Normal distribution (also called Gaussian distribution or bell curve) is a probability distribution that is symmetric about the mean, showing that data near the mean are more frequent than data far from the mean.

Key Concepts

Z-Score (Standard Score)

The z-score measures how many standard deviations a value is from the mean.

Formula: Z = (X - μ) / σ

Where:

X = raw score
μ = population mean
σ = population standard deviation

Standard Normal Distribution

A special case where μ = 0 and σ = 1. Any normal distribution can be converted to standard normal using z-scores.

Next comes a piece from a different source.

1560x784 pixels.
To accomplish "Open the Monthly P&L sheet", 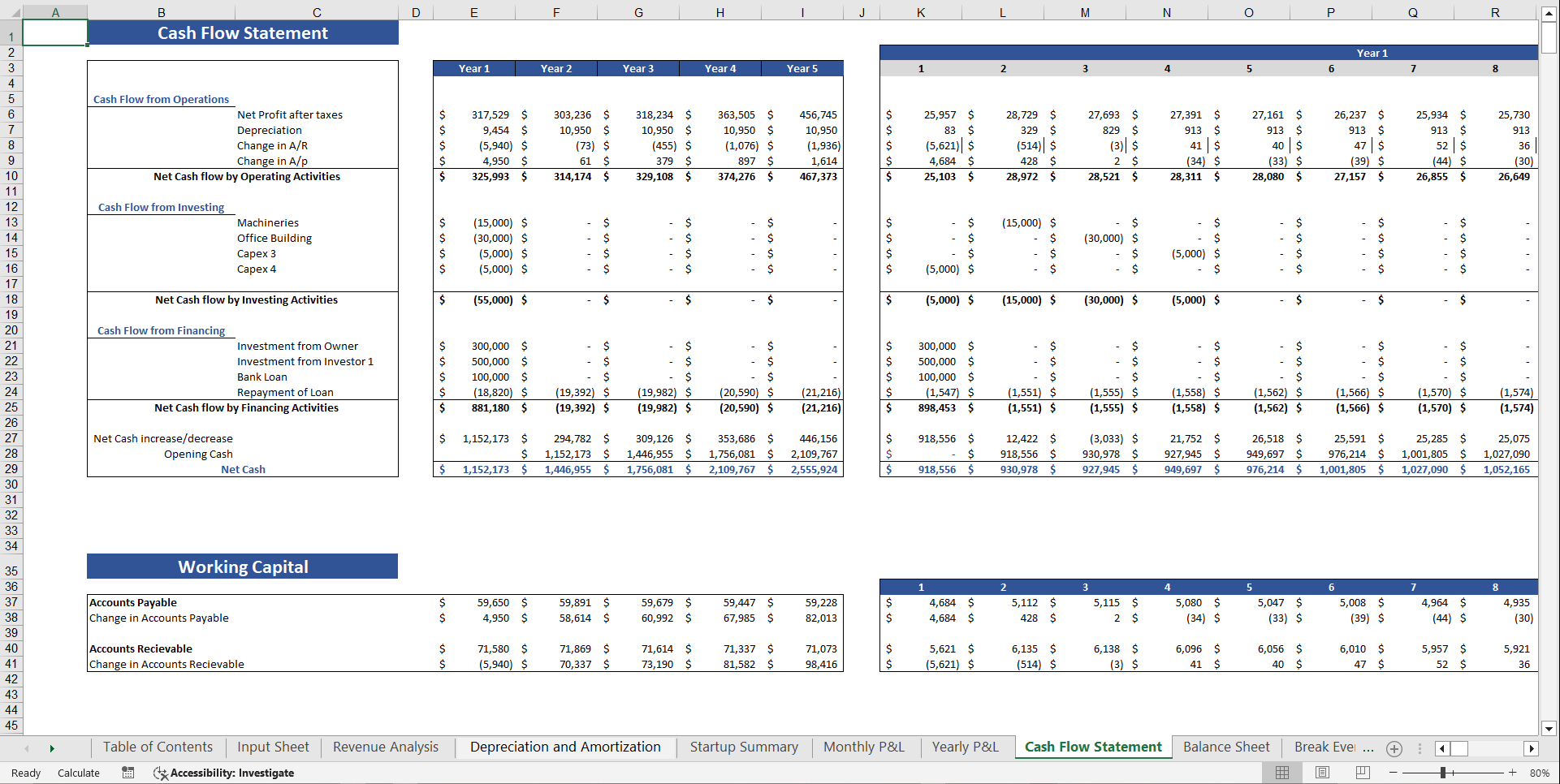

Probability Density Function (PDF)

The PDF describes the likelihood of a random variable taking on a given value.

Formula: f(x) = (1 / (σ√(2π))) × e^(-(x-μ)²/(2σ²))

Common Z-Score Values

Z-Score	Percentile	Meaning
-3.0	0.13%	3 SD below mean
-2.0	2.28%	2 SD below mean
-1.0	15.87%	1 SD below mean
0.0	50.00%	At the mean
1.0	84.13%	1 SD above mean
2.0	97.72%	2 SD above mean
3.0	99.87%	3 SD above mean

The Empirical Rule (68-95-99.7)

For any normal distribution:

68% of data falls within 1 standard deviation of the mean
95% of data falls within 2 standard deviations
99.7% of data falls within 3 standard deviations

Practical Applications

Education - Standardized test scores (SAT, IQ tests)
Quality Control - Manufacturing tolerances
Finance - Stock returns and risk analysis
Science - Measurement errors and experimental data
Healthcare - Blood pressure, height, weight distributions

Note: This calculator provides approximations. For critical applications, consult a statistician.